■ Trecho fornecido ■
Mais abrangência para o patrimônio cultural brasileiro

Com mais 11 itens reconhecidos em 2010, tombamentos e registros federais somam mais de 1,2 mil bens

A política de patrimônio cultural chega ao final do ano com mais 11 bens reconhecidos em âmbito federal. Este é o resultado das decisões tomadas em três reuniões do Conselho Consultivo da área, órgão responsável pela avaliação dos processos de tombamento e de registro, presidido pelo Iphan e formado por 22 integrantes, entre especialistas de diversas áreas e de instituições do governo e da sociedade. A lista deve aumentar ainda conforme as decisões que serão tomadas no último encontro do conselho, marcado para 9 e 10 de dezembro, no Rio de Janeiro.

Os novos bens estão distribuídos em 9 estados de todas as regiões do país. Conforme a estratégia de consolidação da política de patrimônio cultural em todas as áreas geográficas, os tombamentos e registros efetuados predominam no conjunto do Centro Oeste e Norte, sem deixar de lado o Sudeste, o Sul e o Nordeste.

O Mato Grosso teve dois bens reconhecidos como patrimônio cultural brasileiro. Na reunião de junho do Conselho, foi aprovado o tombamento do conjunto dos Lugares Sagrados dos Povos Indígenas do Alto Xingu. Em novembro, ocorreu o registro do Ritual Yaokwa do povo indígena Enawene Nawe. Ainda no Centro Oeste, houve em março o registro da Festa do Divino Espírito Santo de Pirenópolis, no estado de Goiás.

■ Dados de origem ■
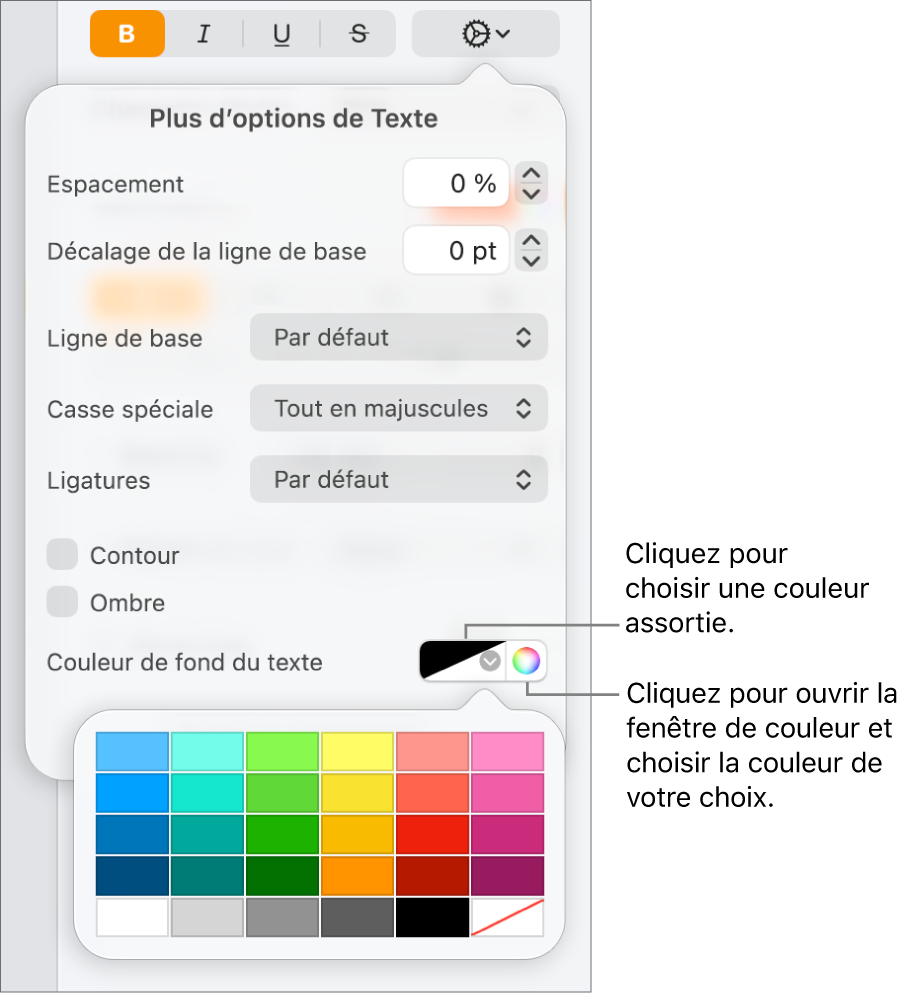The height and width of the screenshot is (993, 910).
Task: Toggle underline on the text
Action: tap(281, 33)
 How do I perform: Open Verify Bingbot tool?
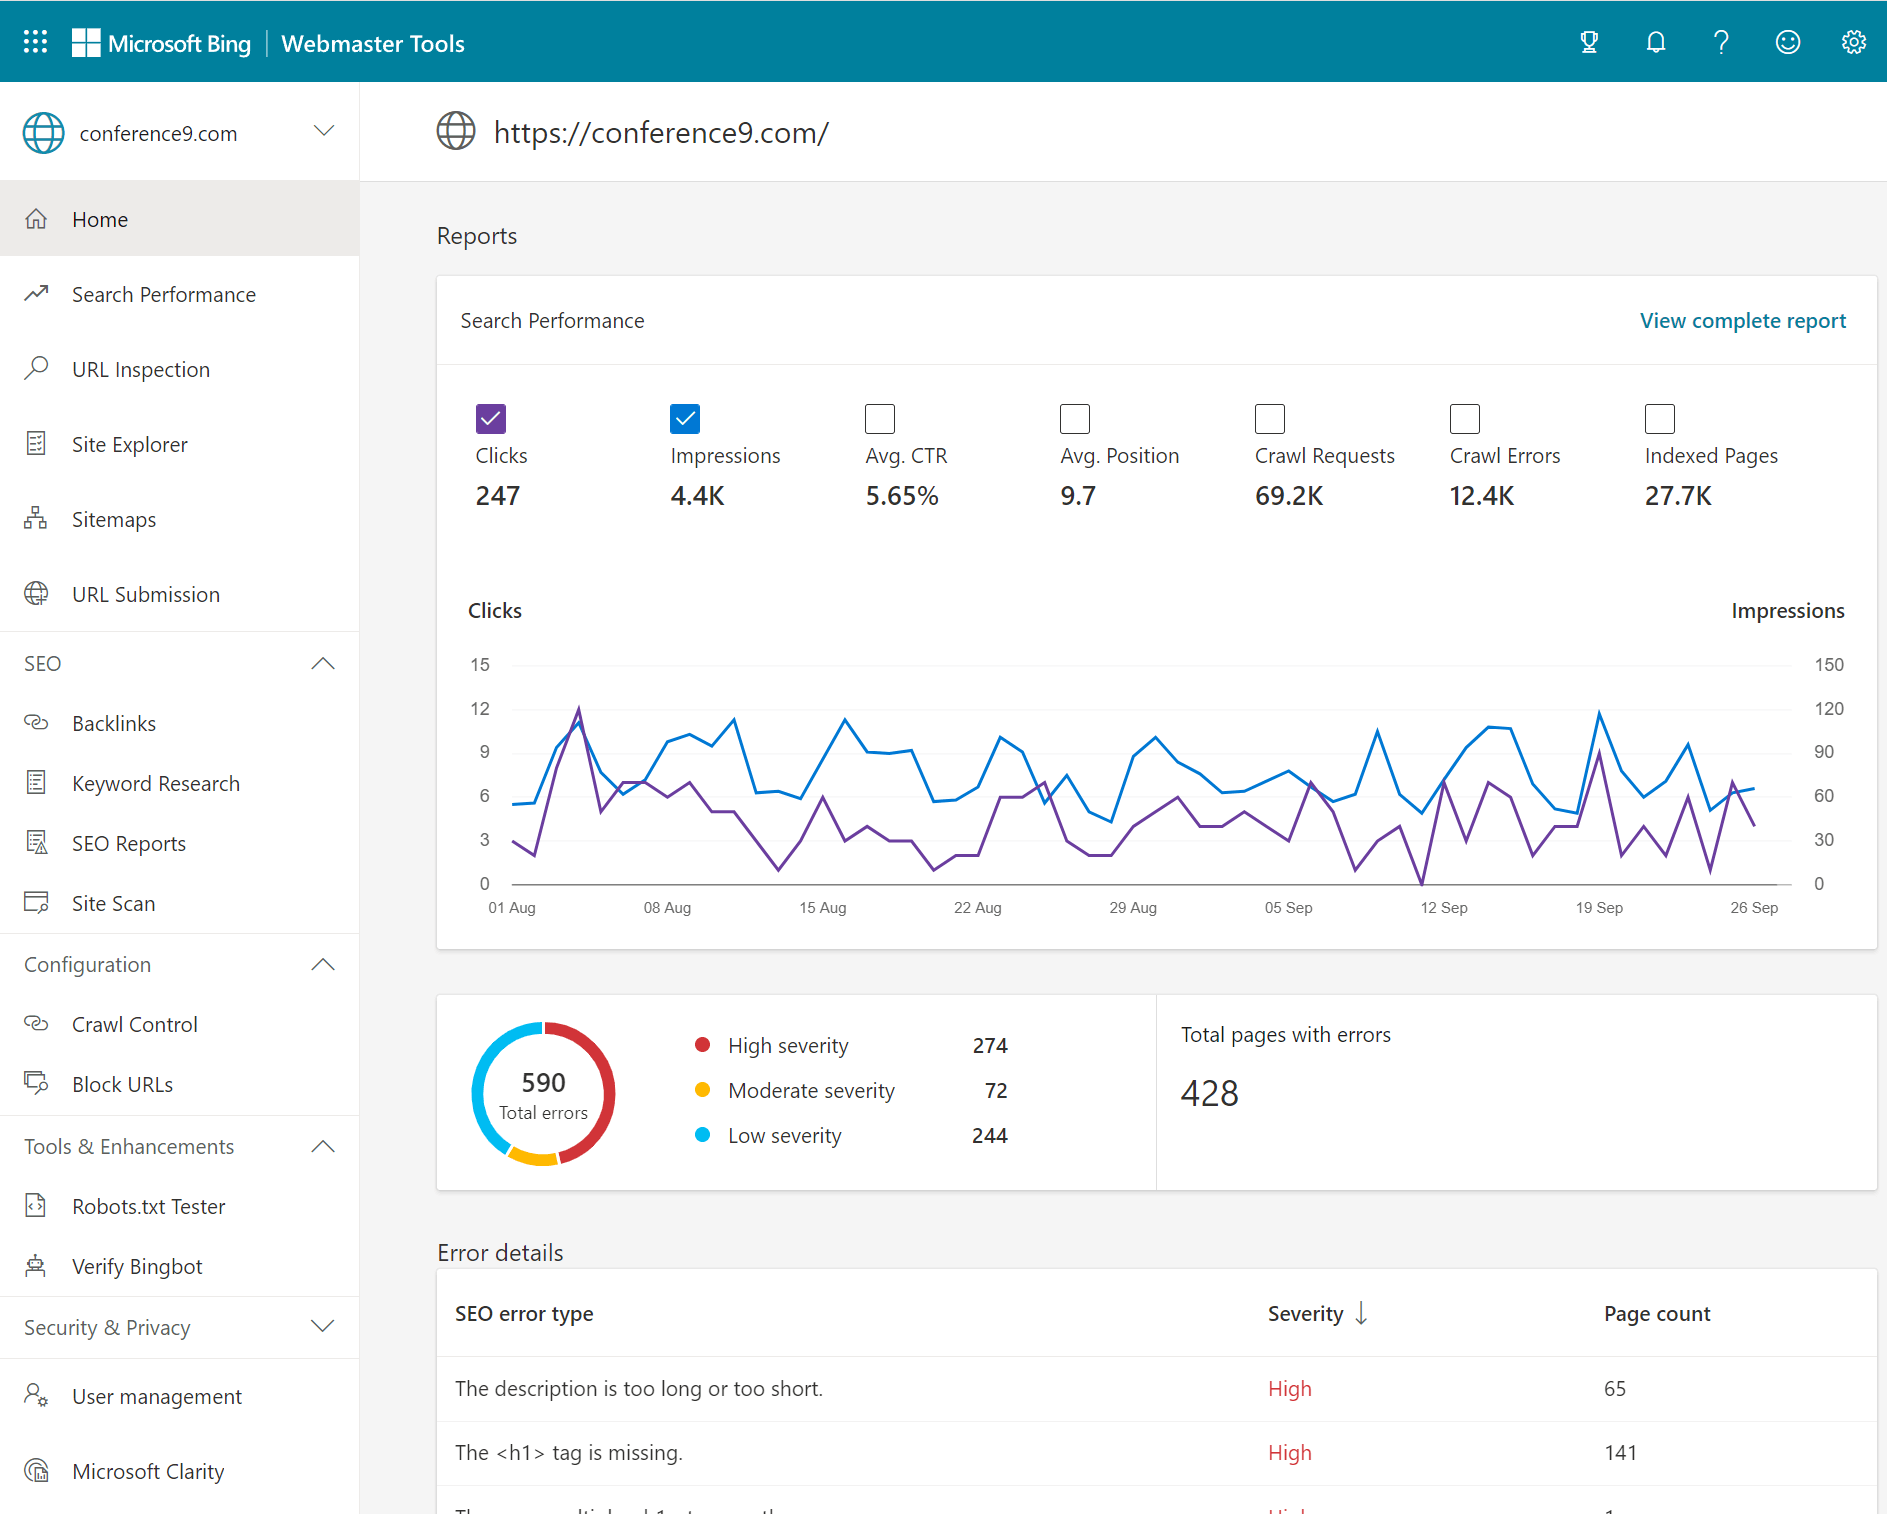coord(137,1266)
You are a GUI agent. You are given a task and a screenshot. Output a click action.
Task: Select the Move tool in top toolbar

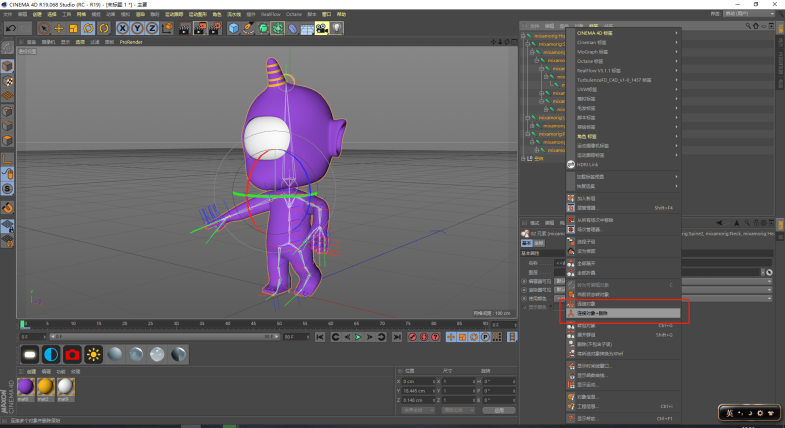58,28
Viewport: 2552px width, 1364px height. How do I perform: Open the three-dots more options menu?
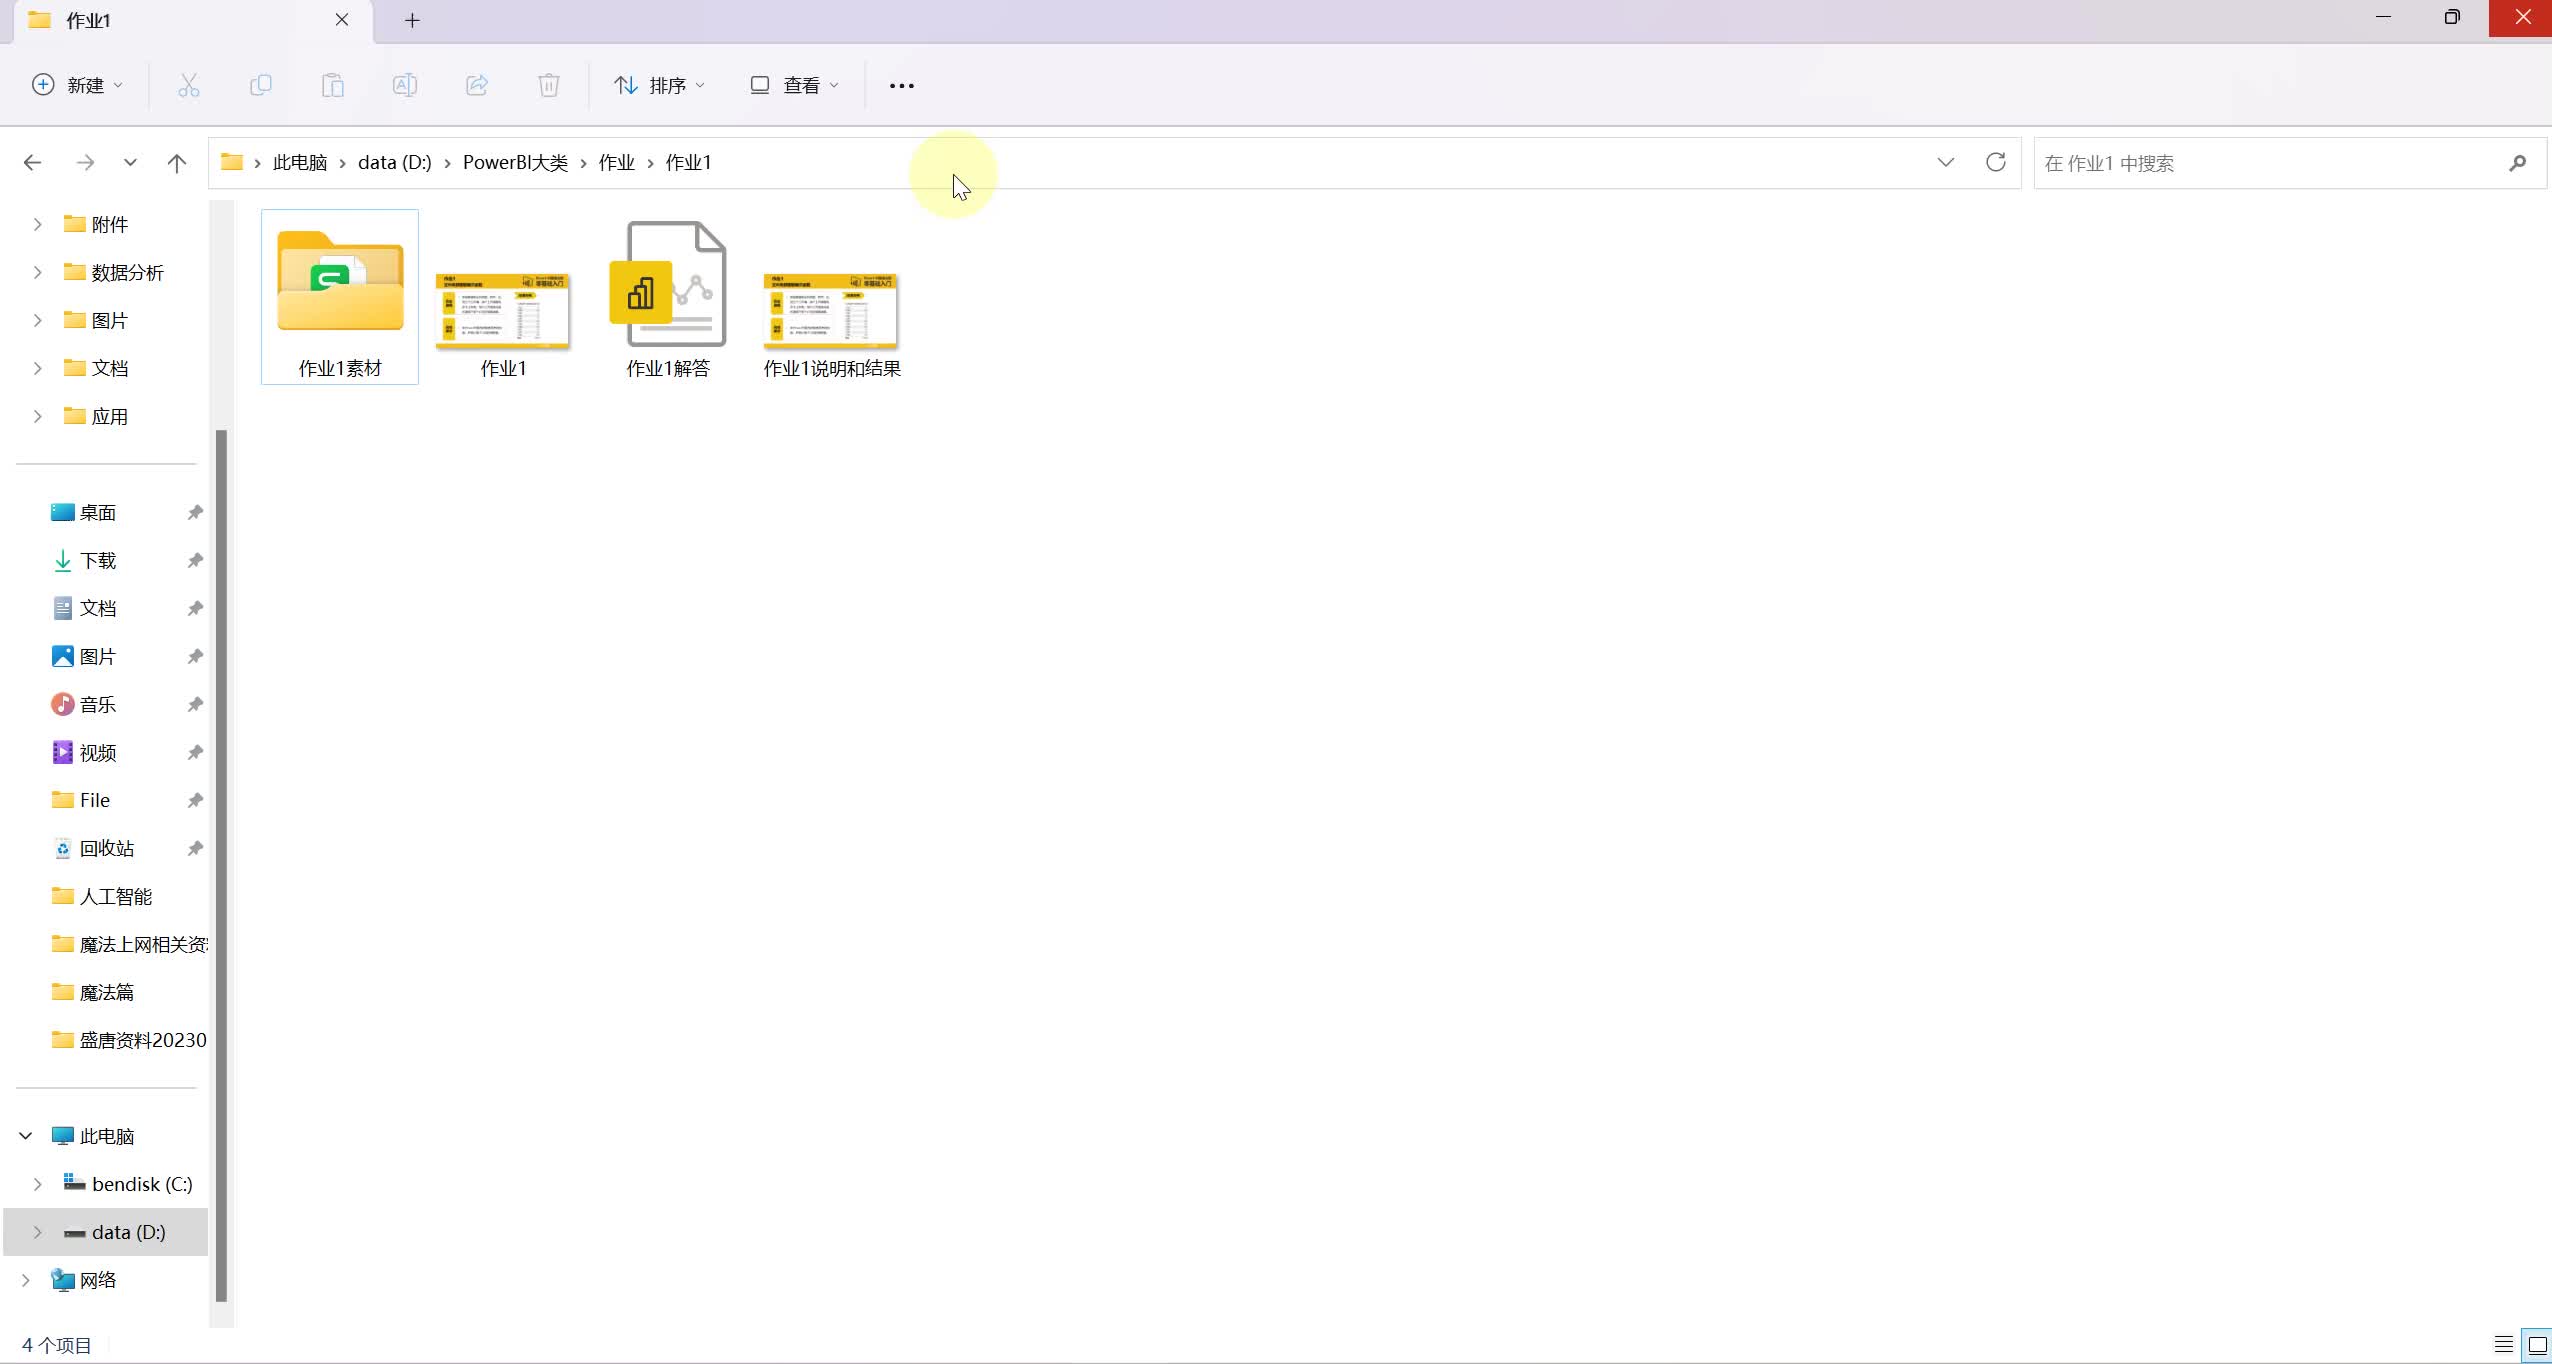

■ Tarefas a realizar ■
1) Você pode reproduzir a listagem inteira, linha por linha e sem alterar nada, deixando as imagens de fora?
2) Como segue o texto sobre o patrimônio cultural brasileiro a partir da última frase apresentada?
O texto e a listagem vêm de fontes diferentes.

■ Conjunto de respostas ■
1)
The height and width of the screenshot is (993, 910).
Task: Toggle underline on the text
Action: tap(281, 33)
 How do I perform: Open Verify Bingbot tool?
coord(137,1266)
You are a GUI agent. You are given a task and a screenshot. Output a click action.
Task: Select the Move tool in top toolbar

58,28
Viewport: 2552px width, 1364px height. How do I perform: Open the three-dots more options menu?

2)
Do Norte do Brasil, três bens foram acolhidos no patrimônio cultural: a Vila Serra do Navio, no Amapá, tombada em março, o do Encontro das Águas dos Rios Negro e Solimões, tombado em novembro, e o Sistema Agrícola Tradicional do Rio Negro, registrado também em novembro. 

Três tombamentos corresponderam ao Sudeste. De São Paulo, foram aceitos em junho os Bens da Imigração Japonesa e o Teatro Oficina. Do Rio de Janeiro, o Monumento aos Mortos da II Guerra Mundial foi o bem adotado em novembro. 

Do Nordeste, o item tombado em novembro foi o conjunto urbanístico e paisagístico da cidade de São Félix, na Bahia. Por fim, a paisagem cultural de Santa Tereza, no Rio Grande do Sul, foi o bem tombado da região Sul.

Com os tombamentos e registros deliberados pelo Conselho Consultivo, o período de 2003 a 2010 soma 123 novos tombamentos e 20 registros. A lista do patrimônio cultural brasileiro atinge a marca de 1.192 bens materiais tombados e 21 bens culturais imateriais registrados.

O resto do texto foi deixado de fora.